Goal of the exercise: Only the lines below starting at the one containing "height=420. pyautogui.click(x=170, y=30)" and ending at the one containing "Task: Like Ayat Chol's comment" belong in the answer, each copied exactly.

Entries shown:
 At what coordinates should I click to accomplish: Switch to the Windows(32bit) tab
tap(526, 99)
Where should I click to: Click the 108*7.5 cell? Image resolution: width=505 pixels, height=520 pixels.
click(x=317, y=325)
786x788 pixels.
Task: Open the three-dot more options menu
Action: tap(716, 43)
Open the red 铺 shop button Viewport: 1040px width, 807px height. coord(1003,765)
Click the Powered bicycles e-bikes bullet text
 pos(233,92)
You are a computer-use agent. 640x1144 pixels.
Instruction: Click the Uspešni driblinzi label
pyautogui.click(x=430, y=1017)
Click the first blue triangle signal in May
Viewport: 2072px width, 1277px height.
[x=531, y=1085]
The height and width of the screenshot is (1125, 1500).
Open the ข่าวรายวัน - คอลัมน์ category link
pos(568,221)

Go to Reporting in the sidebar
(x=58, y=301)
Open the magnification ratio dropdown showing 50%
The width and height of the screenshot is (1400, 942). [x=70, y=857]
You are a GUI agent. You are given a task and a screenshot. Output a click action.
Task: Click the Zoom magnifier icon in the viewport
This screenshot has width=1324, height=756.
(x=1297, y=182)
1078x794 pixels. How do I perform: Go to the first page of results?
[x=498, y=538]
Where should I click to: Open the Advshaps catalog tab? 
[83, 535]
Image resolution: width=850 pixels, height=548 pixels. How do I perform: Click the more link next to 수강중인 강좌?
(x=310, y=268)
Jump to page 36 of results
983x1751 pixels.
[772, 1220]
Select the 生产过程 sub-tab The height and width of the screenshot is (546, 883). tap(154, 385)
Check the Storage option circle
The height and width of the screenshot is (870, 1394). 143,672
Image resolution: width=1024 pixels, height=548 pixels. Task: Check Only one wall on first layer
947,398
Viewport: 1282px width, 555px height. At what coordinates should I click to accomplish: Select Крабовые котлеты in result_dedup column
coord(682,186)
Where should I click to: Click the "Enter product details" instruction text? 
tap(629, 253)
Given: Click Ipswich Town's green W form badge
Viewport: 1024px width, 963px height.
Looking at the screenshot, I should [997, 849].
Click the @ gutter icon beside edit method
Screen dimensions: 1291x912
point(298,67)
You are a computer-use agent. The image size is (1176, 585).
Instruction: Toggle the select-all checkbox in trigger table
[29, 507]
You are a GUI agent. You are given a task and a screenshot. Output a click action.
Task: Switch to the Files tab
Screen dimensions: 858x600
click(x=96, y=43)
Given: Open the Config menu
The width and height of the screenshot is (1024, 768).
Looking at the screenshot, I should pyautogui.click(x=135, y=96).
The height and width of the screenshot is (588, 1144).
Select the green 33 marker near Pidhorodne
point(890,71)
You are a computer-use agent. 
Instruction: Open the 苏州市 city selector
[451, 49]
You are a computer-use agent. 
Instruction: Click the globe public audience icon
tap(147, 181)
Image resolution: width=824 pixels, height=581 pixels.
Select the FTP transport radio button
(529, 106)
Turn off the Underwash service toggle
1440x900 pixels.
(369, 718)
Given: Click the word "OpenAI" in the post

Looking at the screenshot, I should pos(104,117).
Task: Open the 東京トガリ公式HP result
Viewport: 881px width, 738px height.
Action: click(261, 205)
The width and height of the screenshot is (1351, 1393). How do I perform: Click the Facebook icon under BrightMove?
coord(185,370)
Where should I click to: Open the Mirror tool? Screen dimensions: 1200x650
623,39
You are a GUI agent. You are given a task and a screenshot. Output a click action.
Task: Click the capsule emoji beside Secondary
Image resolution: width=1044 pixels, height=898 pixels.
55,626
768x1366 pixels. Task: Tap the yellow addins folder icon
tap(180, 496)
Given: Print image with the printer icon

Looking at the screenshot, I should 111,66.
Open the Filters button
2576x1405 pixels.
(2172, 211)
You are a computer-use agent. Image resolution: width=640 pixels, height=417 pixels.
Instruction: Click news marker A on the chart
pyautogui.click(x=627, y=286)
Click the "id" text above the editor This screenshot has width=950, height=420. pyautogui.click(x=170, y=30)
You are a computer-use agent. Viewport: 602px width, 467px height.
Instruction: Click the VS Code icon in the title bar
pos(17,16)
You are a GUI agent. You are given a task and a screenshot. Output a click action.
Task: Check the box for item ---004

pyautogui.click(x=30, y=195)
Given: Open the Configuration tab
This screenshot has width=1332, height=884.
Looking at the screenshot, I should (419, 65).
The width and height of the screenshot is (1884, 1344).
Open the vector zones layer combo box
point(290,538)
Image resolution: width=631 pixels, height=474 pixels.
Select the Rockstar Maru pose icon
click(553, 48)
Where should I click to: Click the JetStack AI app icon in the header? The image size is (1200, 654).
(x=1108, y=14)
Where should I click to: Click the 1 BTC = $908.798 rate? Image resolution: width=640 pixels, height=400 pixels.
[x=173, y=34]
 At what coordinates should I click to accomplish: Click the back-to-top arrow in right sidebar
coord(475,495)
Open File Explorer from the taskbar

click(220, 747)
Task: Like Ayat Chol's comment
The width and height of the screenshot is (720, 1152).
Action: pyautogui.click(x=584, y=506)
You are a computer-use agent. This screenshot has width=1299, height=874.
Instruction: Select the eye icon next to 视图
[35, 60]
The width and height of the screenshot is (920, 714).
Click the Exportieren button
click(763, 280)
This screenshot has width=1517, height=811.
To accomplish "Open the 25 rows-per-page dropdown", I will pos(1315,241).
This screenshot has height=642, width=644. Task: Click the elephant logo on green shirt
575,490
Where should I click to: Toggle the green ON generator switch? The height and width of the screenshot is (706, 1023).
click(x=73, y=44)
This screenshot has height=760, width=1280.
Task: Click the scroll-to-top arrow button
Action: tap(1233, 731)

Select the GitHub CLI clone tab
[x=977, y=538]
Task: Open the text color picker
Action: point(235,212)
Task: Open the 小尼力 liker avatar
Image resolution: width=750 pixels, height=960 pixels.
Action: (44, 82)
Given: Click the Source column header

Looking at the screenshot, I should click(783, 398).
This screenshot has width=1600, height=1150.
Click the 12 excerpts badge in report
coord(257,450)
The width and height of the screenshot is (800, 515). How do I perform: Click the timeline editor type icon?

Task output:
Click the "id" text above the editor This screenshot has width=950, height=420. pyautogui.click(x=170, y=30)
You are a computer-use agent. Viewport: 602px width, 467px height.
Instruction: Click the VS Code icon in the title bar
pos(17,16)
You are a GUI agent. You are given a task and a screenshot. Output a click action.
Task: Check the box for item ---004

pyautogui.click(x=30, y=195)
Given: Open the Configuration tab
This screenshot has width=1332, height=884.
Looking at the screenshot, I should (419, 65).
The width and height of the screenshot is (1884, 1344).
Open the vector zones layer combo box
point(290,538)
Image resolution: width=631 pixels, height=474 pixels.
Select the Rockstar Maru pose icon
click(553, 48)
Where should I click to: Click the JetStack AI app icon in the header? The image size is (1200, 654).
(x=1108, y=14)
Where should I click to: Click the 1 BTC = $908.798 rate? Image resolution: width=640 pixels, height=400 pixels.
[x=173, y=34]
 At what coordinates should I click to accomplish: Click the back-to-top arrow in right sidebar
coord(475,495)
Open File Explorer from the taskbar

click(220, 747)
Task: Like Ayat Chol's comment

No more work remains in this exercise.